[START TASK DATA]

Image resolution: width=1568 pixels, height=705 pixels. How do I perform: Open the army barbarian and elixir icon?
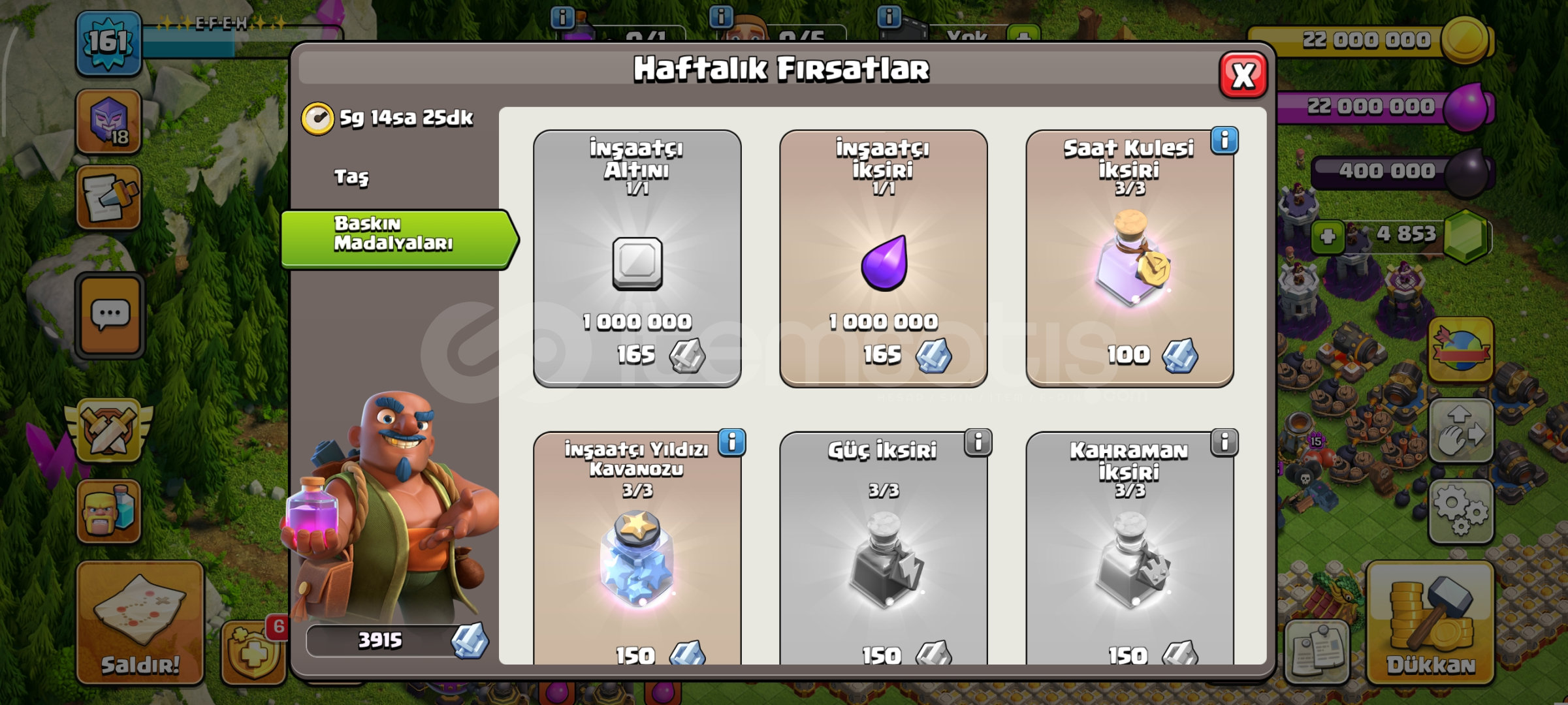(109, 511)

[END TASK DATA]
[START TASK DATA]

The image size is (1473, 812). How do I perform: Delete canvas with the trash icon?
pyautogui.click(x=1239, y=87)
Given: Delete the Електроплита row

[END TASK DATA]

> EXERCISE DETAILS
Count the lines in the items above that contain the word "Delete", and give only that number.

> FINAL RESULT
2